Así que si la esencia es esa cosa que gruesamente te describe como viajero, honesto, fiestero, sociable, intelectual, nerd, futbolero, desordenado, dramático o despreocupado, entonces debo coincidir con mi homónimo de siglas que sí, se mantiene. Pero, ¿significa esto que a nuestros políticos les enseñaron la esencia del robo desde pequeños? Esto me hace reflexionar que si en algo interviene el tiempo y los aprendizajes, entonces es posible que algunas cosas cambien: que el que era tímido haya encontrado en su dinero -o en su éxito profesional- la seguridad para ser un conquistador, o que el borracho se haya convertido en devoto de la AA; y hasta que los del partido en el poder no hayan nacido en esencia, con orejas, bigotes y dientes de rata.

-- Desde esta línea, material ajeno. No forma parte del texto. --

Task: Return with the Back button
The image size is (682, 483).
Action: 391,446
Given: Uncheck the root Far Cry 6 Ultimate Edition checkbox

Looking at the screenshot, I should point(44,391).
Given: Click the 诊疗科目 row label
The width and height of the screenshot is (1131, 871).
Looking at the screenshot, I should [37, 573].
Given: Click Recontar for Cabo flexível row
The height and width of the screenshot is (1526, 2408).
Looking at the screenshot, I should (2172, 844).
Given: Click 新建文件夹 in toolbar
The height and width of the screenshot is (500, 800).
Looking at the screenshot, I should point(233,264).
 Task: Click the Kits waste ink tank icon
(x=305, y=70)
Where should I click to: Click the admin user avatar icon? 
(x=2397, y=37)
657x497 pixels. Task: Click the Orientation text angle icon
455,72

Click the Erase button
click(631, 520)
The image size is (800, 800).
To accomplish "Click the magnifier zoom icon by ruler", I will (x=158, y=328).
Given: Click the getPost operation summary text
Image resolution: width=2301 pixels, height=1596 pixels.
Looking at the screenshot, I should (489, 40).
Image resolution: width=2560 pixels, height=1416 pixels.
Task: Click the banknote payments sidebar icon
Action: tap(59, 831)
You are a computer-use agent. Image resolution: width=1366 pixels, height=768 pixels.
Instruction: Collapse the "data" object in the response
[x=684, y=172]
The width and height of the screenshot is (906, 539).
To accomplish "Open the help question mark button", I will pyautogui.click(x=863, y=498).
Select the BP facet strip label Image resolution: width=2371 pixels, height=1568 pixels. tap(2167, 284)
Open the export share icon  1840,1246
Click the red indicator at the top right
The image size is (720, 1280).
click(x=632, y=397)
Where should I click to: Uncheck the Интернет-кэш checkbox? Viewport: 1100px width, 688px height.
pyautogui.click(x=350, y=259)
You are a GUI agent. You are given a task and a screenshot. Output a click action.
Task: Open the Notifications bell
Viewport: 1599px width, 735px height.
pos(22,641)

Si algo me parece que podría confirmar es que en la medida que uno penetra en el túnel de los cuarenta las neuronas y sus canales neurotransmisores se endurecen: la información solo fluye en ciertos sentidos y nos hacemos más testarudos. Así como la fruta que en un inicio es verde, la cabeza también madura y con frecuencia endurece. De este modo nos convertimos en testarucos (por testarudos y rucos) o en adolescentes reincidentes. Hace unos días pensaba que nos hacemos más decididos, pero ahora solo pienso que reducimos las opciones de debate y nos resguardamos en nuestra burbuja.

Por cierto, aunque sé que al 70% de mis 10 lectores el futbol les dice lo mismo que a mí, me permito compartir que en el futbol siempre hay finales (aunque antes se llamaban cuartos de final) y campeonatos (del futbol beréber, la UEFA, la CONCACAF o de las ex repúblicas de la URSS), todos hechos con la misma esencia: distraer al pueblo de los asuntos más importantes del país o venderle algo que no necesitan. Lo mismo sucede con las amistades que uno hace en la infancia o adolescencia: la esencia -lo grueso del yo- se mantiene, aunque las barbas y las canas ya estén donde antes todo era monocromático y lampiño, pero muchas cosas se modifican.